[Item coordinate data]
---

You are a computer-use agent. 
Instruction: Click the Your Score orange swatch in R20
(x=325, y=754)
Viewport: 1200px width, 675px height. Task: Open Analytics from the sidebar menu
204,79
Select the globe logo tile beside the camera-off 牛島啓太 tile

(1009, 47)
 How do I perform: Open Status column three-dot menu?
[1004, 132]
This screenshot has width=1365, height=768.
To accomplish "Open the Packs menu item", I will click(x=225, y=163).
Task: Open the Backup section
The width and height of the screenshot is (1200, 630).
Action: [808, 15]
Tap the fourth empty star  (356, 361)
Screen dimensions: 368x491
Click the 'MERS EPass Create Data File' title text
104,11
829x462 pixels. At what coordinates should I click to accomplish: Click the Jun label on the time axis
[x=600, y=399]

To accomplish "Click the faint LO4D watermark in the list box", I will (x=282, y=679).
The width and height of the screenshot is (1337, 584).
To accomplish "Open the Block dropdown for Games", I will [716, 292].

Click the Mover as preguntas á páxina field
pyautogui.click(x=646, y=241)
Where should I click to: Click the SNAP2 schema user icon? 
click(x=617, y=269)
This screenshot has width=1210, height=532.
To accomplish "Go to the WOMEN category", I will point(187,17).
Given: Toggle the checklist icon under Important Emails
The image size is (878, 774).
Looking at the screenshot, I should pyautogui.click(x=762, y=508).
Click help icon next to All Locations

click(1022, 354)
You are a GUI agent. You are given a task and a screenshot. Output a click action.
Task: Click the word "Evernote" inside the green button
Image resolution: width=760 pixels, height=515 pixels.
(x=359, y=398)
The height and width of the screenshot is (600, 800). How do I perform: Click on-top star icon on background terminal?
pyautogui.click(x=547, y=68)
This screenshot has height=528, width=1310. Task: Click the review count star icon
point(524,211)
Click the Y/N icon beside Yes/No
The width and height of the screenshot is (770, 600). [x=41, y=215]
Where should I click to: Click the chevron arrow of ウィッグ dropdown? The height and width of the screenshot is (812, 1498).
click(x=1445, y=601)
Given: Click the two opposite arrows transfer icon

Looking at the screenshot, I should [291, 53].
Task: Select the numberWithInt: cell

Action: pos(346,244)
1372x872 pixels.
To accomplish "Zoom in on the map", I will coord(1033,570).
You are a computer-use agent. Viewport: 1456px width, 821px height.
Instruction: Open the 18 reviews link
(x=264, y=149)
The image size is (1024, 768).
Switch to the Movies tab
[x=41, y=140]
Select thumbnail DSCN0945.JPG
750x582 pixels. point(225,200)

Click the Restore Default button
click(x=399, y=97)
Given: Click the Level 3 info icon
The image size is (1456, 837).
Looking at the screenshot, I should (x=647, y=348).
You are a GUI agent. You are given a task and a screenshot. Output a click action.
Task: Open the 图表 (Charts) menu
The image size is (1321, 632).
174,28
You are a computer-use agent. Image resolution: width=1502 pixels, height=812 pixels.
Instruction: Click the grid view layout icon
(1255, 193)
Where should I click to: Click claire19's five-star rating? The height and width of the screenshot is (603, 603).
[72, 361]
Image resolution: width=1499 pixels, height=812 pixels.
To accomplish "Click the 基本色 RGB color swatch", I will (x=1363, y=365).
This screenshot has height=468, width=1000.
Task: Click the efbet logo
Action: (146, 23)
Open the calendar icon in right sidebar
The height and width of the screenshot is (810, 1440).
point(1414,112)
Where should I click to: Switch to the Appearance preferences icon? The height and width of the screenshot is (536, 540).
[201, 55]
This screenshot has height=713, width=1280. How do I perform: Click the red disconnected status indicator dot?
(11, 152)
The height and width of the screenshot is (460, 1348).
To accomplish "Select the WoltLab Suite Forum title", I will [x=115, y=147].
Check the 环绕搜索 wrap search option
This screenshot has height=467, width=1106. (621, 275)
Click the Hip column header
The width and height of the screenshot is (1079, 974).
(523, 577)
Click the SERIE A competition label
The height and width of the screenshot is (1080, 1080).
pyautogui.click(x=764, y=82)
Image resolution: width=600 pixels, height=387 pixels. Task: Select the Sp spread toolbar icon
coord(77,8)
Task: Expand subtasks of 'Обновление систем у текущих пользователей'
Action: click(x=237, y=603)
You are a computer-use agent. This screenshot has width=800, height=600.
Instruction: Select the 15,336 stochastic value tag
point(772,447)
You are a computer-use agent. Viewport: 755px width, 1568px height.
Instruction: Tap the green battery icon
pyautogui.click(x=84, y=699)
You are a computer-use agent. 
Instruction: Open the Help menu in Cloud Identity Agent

---

## Work instructions
Write out all of the material above word for word, keeping every line in its original order.

## Response to this exercise
You are a computer-use agent. 
Instruction: Click the Your Score orange swatch in R20
(x=325, y=754)
Viewport: 1200px width, 675px height. Task: Open Analytics from the sidebar menu
204,79
Select the globe logo tile beside the camera-off 牛島啓太 tile

(1009, 47)
 How do I perform: Open Status column three-dot menu?
[1004, 132]
This screenshot has width=1365, height=768.
To accomplish "Open the Packs menu item", I will click(x=225, y=163).
Task: Open the Backup section
The width and height of the screenshot is (1200, 630).
Action: [808, 15]
Tap the fourth empty star  (356, 361)
Screen dimensions: 368x491
Click the 'MERS EPass Create Data File' title text
104,11
829x462 pixels. At what coordinates should I click to accomplish: Click the Jun label on the time axis
[x=600, y=399]

To accomplish "Click the faint LO4D watermark in the list box", I will (x=282, y=679).
The width and height of the screenshot is (1337, 584).
To accomplish "Open the Block dropdown for Games", I will [716, 292].

Click the Mover as preguntas á páxina field
pyautogui.click(x=646, y=241)
Where should I click to: Click the SNAP2 schema user icon? 
click(x=617, y=269)
This screenshot has width=1210, height=532.
To accomplish "Go to the WOMEN category", I will point(187,17).
Given: Toggle the checklist icon under Important Emails
The image size is (878, 774).
Looking at the screenshot, I should pyautogui.click(x=762, y=508).
Click help icon next to All Locations

click(1022, 354)
You are a GUI agent. You are given a task and a screenshot. Output a click action.
Task: Click the word "Evernote" inside the green button
Image resolution: width=760 pixels, height=515 pixels.
(x=359, y=398)
The height and width of the screenshot is (600, 800). How do I perform: Click on-top star icon on background terminal?
pyautogui.click(x=547, y=68)
This screenshot has height=528, width=1310. Task: Click the review count star icon
point(524,211)
Click the Y/N icon beside Yes/No
The width and height of the screenshot is (770, 600). [x=41, y=215]
Where should I click to: Click the chevron arrow of ウィッグ dropdown? The height and width of the screenshot is (812, 1498).
click(x=1445, y=601)
Given: Click the two opposite arrows transfer icon

Looking at the screenshot, I should [291, 53].
Task: Select the numberWithInt: cell

Action: pos(346,244)
1372x872 pixels.
To accomplish "Zoom in on the map", I will coord(1033,570).
You are a computer-use agent. Viewport: 1456px width, 821px height.
Instruction: Open the 18 reviews link
(x=264, y=149)
The image size is (1024, 768).
Switch to the Movies tab
[x=41, y=140]
Select thumbnail DSCN0945.JPG
750x582 pixels. point(225,200)

Click the Restore Default button
click(x=399, y=97)
Given: Click the Level 3 info icon
The image size is (1456, 837).
Looking at the screenshot, I should (x=647, y=348).
You are a GUI agent. You are given a task and a screenshot. Output a click action.
Task: Open the 图表 (Charts) menu
The image size is (1321, 632).
174,28
You are a computer-use agent. Image resolution: width=1502 pixels, height=812 pixels.
Instruction: Click the grid view layout icon
(1255, 193)
Where should I click to: Click claire19's five-star rating? The height and width of the screenshot is (603, 603).
[72, 361]
Image resolution: width=1499 pixels, height=812 pixels.
To accomplish "Click the 基本色 RGB color swatch", I will (x=1363, y=365).
This screenshot has height=468, width=1000.
Task: Click the efbet logo
Action: (146, 23)
Open the calendar icon in right sidebar
The height and width of the screenshot is (810, 1440).
point(1414,112)
Where should I click to: Switch to the Appearance preferences icon? The height and width of the screenshot is (536, 540).
[201, 55]
This screenshot has height=713, width=1280. How do I perform: Click the red disconnected status indicator dot?
(11, 152)
The height and width of the screenshot is (460, 1348).
To accomplish "Select the WoltLab Suite Forum title", I will [x=115, y=147].
Check the 环绕搜索 wrap search option
This screenshot has height=467, width=1106. (621, 275)
Click the Hip column header
The width and height of the screenshot is (1079, 974).
(523, 577)
Click the SERIE A competition label
The height and width of the screenshot is (1080, 1080).
pyautogui.click(x=764, y=82)
Image resolution: width=600 pixels, height=387 pixels. Task: Select the Sp spread toolbar icon
coord(77,8)
Task: Expand subtasks of 'Обновление систем у текущих пользователей'
Action: click(x=237, y=603)
You are a computer-use agent. This screenshot has width=800, height=600.
Instruction: Select the 15,336 stochastic value tag
point(772,447)
You are a computer-use agent. Viewport: 755px width, 1568px height.
Instruction: Tap the green battery icon
pyautogui.click(x=84, y=699)
You are a computer-use agent. 
Instruction: Open the Help menu in Cloud Identity Agent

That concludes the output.